基于网络药理学和分子对接探讨补虚颗粒治疗产后贫血的作用机制

Mechanism of Buxu Granules in the Treatment of Postpartum Anemia Based on Network Pharmacology and Molecular Docking

目的 利用网络药理学和分子对接方法揭示补虚颗粒治疗产后贫血的物质基础及作用机制。方法 通过TCMSP、Swiss Target Prediction数据库分别获取补虚颗粒的化学成分以及相关靶点;通过GeneCards、OMIM、PubMed数据库获取产后贫血的相关靶点;利用Venny 2.1在线软件获取药物与疾病的共同靶点;由Cytoscape 3.8.2绘制药物-活性成分-靶点-疾病网络;STRING数据库构建蛋白质相互作用网络;通过DAVID数据库进行基因本体(GO)功能富集及京都基因与基因组百科全书(KEGG)通路富集分析;运用AutoDock软件对关键的活性成分和作用靶点进行分子对接验证。结果 补虚颗粒中44个有效成分通过调控137个靶点和103条通路治疗产后贫血,10个关键活性成分分别为华良姜素、山奈酚、常春藤皂苷元、甲基-11,14-二烯酸酯、异鼠李素、槲皮素、黄芩素、β-蜕皮甾酮、亚油酸乙酯、3,9-二-O-甲基尼森香豌豆紫檀酚,可通过TNF、IL-6、EGFR、MMP9、JUN、PTGS2、PPARG、HIF-1α、ESR1、CCND1等关键靶点介导癌症途径、糖尿病并发症中的AGE-RAGE、化学致癌作用与受体激活、钙离子、TNF、PI3K-Akt、HIF-1等信号通路发挥治疗产后贫血作用。分子对接表明,筛选的靶点蛋白与活性成分具有较好的结合能力。结论 该研究初步揭示了补虚颗粒发挥治疗产后贫血作用是通过多成分、多靶点、多途径实现的,从而为其分子机制的深入研究及临床应用提供思路。

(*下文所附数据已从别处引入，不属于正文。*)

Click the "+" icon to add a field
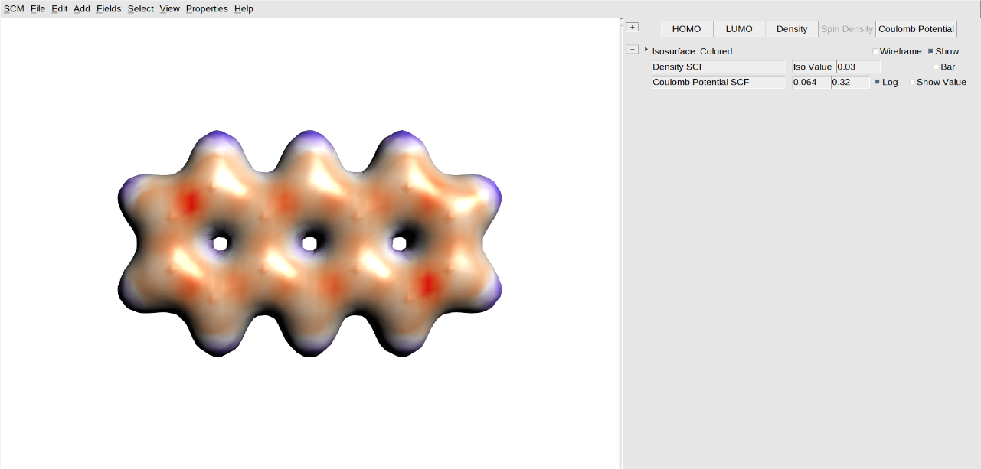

Objective To predict the material basis and mechanism of Buxu granules in the treatment of postpartum anemia based on network pharmacology and molecular docking. Methods The chemical ingredients and corresponding targets of Buxu granules were collected by TCMSP and Swiss Target Prediction database. The postpartum anemia related targets were retrieved in GeneCards, OMIM, and PubMed database. Venny 2.1 online software was used to obtain the common targets of drugs-disease, and then the "drug-compound-target-disease" network diagram was constructed by using the software Cytoscape 3.8.2. The STRING database was used to draw the protein-protein interaction network, and the perform GO function and KEGG pathway enrichment analysis were carried out through DAVID database, and the AutoDock platform was applied in verifying the molecular docking of active components and core protein targets. Results The 44 active components of Buxu granules had the effect of treating postpartum anemia by regulating 137 targets and 103 pathways. Jaranol, kaempferol, hederagenin, methyl icosa-11,14-dienoate, isorhamnetin, quercetin, baicalein, β-ecdysterone, mandenol, and 3,9-di-O-methylnissolin were ten key compounds, which could mediate pathways in cancer, AGE-RAGE signaling pathway in diabetic complications, chemical carcinogenesis-receptor activation, calcium, TNF, PI3K-Akt, HIF-1 and other signaling pathways through TNF, IL-6, EGFR, MMP9, JUN, PTGS2, PPARG, HIF-1α, ESR1, CCND1 and other key target proteins. The result of molecular docking showed that the targets and the components have a certain degree of binding. Conclusion This study preliminarily reveals that Buxu granules can treat postpartum anemia through multiple components, targets and pathways, which provides a reference for the further study of its molecular mechanism and clinical application.